Faust 2015 > Ebene 03 Prolog im Himmel
03 Prolog im Himmel 
 
 
 
 
 
 
 
 
 
 
Szenenbild 01
Aus der völlig schwarzen Bühne bildet sich ein großflächiger Sternenhimmel auf  dem Horizontvorhang. Der 1. Satz der Sinfonie Nr. 8 setzt mit voller Lautstärke ein und begleitet als untermalende Bühnenmusik alle Szenen des Prologes. Eine Erdkugel (Durchmesser ca. 2,5m) wird in der Ferne sichtbar. Längen- und Breitengrade aus grobem Stacheldraht. Sie bewegt sich langsam in ihre Endposition. Der Vogel „Corvus Mysticus“ schwebt über den gesamten Bühnenraum.
Szenenbild 02
Das Bild der Mater Agape erscheint im linken Bühnenraum. Diese Gestalt in Verbindung mit dem Vogel „Corvus Mysticus“ symbolisiert eine über Allem stehende Allmacht, als Ebene über Göttern und Menschen
Szenenbild 03
Im rechten Bühnenhintergrund entsteht auf einem kreuzförmigen Projektionsvorhang ein goldenes Kreuz, das sich in die Bühnenmitte bewegt.
Szenenbild 04
„Corvus Mysticus“ nimmt den gesamten Bühnenraum ein. Der Vogel und  Mater Agape entfernen sich in Richtung Horizont.
Szenenbild 05
Das goldene Kreuz wird von einem großflächigen Kreuz aus Stacheldrähten überlagert und verschwinde. Auf dem Kugelgerüst werden die Kontinente der Erde, markiert durch lose aufliegende Tücher, erkennbar. Die kristallinen Gebirgsstruktur analog der letzten Szene „56 Bergschluchten“ bilden sich im Bühnenboden.
 
Szenenbild 06
Mephistopheles betritt mit einem dicken Buch, seinem Almanach, und einem knallroten Stockschirm die Bühne, setzt sich unter dem Kugelgerüst auf den Bühnenboden und beginnt, teilnahmslos zu blättern. Seine Mimik verrät, dass die Lektüre eine Idee in ihm weckt. Mit einer Handbewegung startet er eine Bühnenveränderung. Auf dem Stacheldrahtkreuz entstehen Graphiken, die Folterszenen der mittelalterlichen Inquisition darstellen.
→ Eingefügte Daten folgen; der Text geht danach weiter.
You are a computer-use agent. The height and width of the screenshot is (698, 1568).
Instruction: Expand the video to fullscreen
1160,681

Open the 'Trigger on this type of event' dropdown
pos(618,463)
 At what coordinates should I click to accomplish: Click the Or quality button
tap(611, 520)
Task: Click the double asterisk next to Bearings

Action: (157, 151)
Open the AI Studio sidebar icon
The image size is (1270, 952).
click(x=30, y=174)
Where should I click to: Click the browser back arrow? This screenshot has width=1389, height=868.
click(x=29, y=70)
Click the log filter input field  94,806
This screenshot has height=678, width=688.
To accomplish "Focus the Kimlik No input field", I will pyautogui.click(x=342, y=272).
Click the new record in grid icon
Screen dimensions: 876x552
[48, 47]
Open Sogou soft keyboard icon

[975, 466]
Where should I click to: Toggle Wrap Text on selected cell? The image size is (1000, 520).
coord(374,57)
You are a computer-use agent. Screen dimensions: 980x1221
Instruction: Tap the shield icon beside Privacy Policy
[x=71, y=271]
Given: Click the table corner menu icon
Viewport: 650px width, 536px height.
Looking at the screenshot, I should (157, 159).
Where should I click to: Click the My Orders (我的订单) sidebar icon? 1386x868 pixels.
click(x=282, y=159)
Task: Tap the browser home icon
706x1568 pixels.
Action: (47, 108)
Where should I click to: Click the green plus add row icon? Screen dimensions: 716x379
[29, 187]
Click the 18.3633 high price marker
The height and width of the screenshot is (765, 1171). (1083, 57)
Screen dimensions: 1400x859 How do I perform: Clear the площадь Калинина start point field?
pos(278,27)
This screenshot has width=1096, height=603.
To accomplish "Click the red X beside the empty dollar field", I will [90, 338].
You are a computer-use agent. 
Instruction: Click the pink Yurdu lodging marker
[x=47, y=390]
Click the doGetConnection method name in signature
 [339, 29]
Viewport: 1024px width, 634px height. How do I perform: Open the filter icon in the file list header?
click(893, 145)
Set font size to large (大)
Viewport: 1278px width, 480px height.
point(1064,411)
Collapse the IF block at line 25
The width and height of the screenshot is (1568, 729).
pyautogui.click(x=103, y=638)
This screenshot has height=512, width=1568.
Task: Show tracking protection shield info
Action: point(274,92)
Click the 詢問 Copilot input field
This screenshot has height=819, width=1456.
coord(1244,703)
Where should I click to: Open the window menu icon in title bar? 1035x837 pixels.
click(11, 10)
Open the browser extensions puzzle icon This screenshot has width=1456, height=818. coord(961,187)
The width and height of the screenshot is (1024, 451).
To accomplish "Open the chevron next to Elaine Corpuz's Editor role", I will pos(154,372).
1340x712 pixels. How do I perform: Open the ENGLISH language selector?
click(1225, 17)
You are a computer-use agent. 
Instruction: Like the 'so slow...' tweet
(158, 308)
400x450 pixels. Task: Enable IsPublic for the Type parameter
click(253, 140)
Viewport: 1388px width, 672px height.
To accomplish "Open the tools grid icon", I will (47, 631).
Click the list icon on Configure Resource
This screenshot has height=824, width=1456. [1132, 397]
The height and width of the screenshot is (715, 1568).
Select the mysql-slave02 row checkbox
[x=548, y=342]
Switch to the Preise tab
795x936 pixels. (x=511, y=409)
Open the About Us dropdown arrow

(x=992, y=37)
Die Einzelblätter werden wie vom Wind durch den Raum gewedelt und erreichen ihre Endposition.

Bild 07
Alle Graphiken des Inquisitionskreuzes. 
Szenenbild 08
Synchron zum Aufbau des Inquisitionskreuzes schweben die Kontinente nach allen Seiten fort und das Kugelgerüst wird als Käfig, als Gefängnis aus geschmiedeten, teils rostigen Stahlstäben, umgeben mit Stacheldraht erkennbar. In ihm ist Panthyrann als „Gott, der Herr“ gefangen. Er steht mit dem Rücken zum Publikum. Die Religionen an sich bzw. die Katholische Kirche im Besonderen als Gefangener der Menschheit. 
Szenenbild 09
Eine kreisförmige Bodenfläche aus Glas bietet Platz für eine große Staffelei, auf der das unfertige Portrait einer Nonne steht. Das Kugelgerüst beginnt sich um die Bodenscheibe zu drehen, die Tagesabläufe symbolisierend. Panthyrann geht die zwei Schritte zur Staffelei, nimmt das Nonnenbildnis und klammert es mit einer Wäscheklammer an einen der Breitengrade. Weitere Nonnenbilder liegen untern dem ersten. Er verstreut einige von ihnen auf dem Boden, nimmt einen Pinsel und beginnt, den Mund einer Nonne knallrot anzumalen.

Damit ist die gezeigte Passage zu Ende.